La transmission est un enjeu majeur : en 2022, sur dix professionnels métiers d’art en Gironde, seuls trois avaient embauché ou accueilli un stagiaire sur l’année (INMA). Plusieurs structures locales tentent d’enrayer cette raréfaction.

  • Les chantiers d’insertion patrimoniale
    • Des associations comme les Compagnons Bâtisseurs Nouvelle-Aquitaine pilotent des projets de restauration qui forment à la taille de pierre ou à la menuiserie traditionnelle sur des sites historiques locaux.
  • Les collectifs associatifs
    • Le collectif "Terre de Métiers" œuvre depuis 2016 à répertorier et valoriser la transmission intergénérationnelle dans le nord-Gironde, à travers ateliers, expositions et témoignages vidéo (source : Collectif Terre de Métiers).
  • Formations et compagnonnage
    • Quelques professionnels, surtout dans la restauration du patrimoine, continuent d’accepter apprentis et compagnons. Néanmoins, le nombre d’apprentis inscrits aux filières "métiers d’art" reste stable mais faible (moins de 80 apprentis dans tout le département selon la Chambre de Métiers).
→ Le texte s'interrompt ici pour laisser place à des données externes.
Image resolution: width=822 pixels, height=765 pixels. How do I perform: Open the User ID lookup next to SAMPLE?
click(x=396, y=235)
Matériaux locaux et création contemporaine : synergies nouvelles

Les artisans d’aujourd’hui revisitent souvent le patrimoine en l’alliant à l’expérimentation ou à des préoccupations écologiques. La Haute Gironde accompagne cette dynamique :

  • La pierre de Bourg : Intégrée dans des créations sculpturales pour espaces publics, mais aussi pour la rénovation de bâtis.
  • Les argiles de la vallée de la Dordogne : Utilisées pour des poteries et carrelages contemporains inspirés des modèles anciens.
  • Le bois local : Favorisé par des menuisiers-ébénistes soucieux de circuits courts, souvent à partir de chêne ou d’acacia des forêts proches.
  • Matériaux de récupération : Les nouveaux créateurs proposent du mobilier, luminaires ou bijoux réalisés à partir de matériaux recyclés, dans une logique d’upcycling pour limiter la consommation de ressources nouvelles.

Cette alliance entre tradition et innovation, typique de la Haute Gironde, contribue à l’identité créative d’un territoire où les métiers d’art, encore discrets, se tissent en réseau.
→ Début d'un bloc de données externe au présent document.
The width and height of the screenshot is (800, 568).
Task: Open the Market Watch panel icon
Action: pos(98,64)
Repères pratiques pour découvrir et soutenir les artisans d’art

Pour aller plus loin ou préparer une visite, voici quelques pistes concrètes accessibles toute l’année :

  • Consultez la carte interactive départementale des artisans métiers d’art (metiers-art.com).
  • Rendez-vous sur les sites des Offices de Tourisme du Cubzaguais, de Bourg ou de Blaye, qui recensent artisans ouverts au public.
  • Participez à des ateliers-découverte en famille ou en groupe, proposés de mai à octobre par plusieurs artisans et associations du secteur (réservation conseillée).
  • Prenez contact avec les structures de formation locales ou collectivités compétentes : Chambre de Métiers, Collectifs d’artisans, municipalités.
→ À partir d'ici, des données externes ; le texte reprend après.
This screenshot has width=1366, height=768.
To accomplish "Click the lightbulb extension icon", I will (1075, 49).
La Haute Gironde comme terre de résilience et d’inspiration artisanale

Malgré la disparition de certaines filières (poteries utilitaires, tissage domestique, vannerie locale), la Haute Gironde reste une terre de réinvention pour les métiers d’art. La diversité des matériaux, l’héritage rural, et la vitalité d’une nouvelle génération d’artisans engagés dans la valorisation du patrimoine humain permettent à cette région de se distinguer durablement. Soutenir ces pratiques, c’est préserver un cadre de vie, mais aussi accueillir une créativité ouverte sur l’avenir.

Pour qui s’intéresse à la Haute Gironde, les métiers d’art sont là, parfois discrets, toujours essentiels à la richesse et à la singularité du territoire.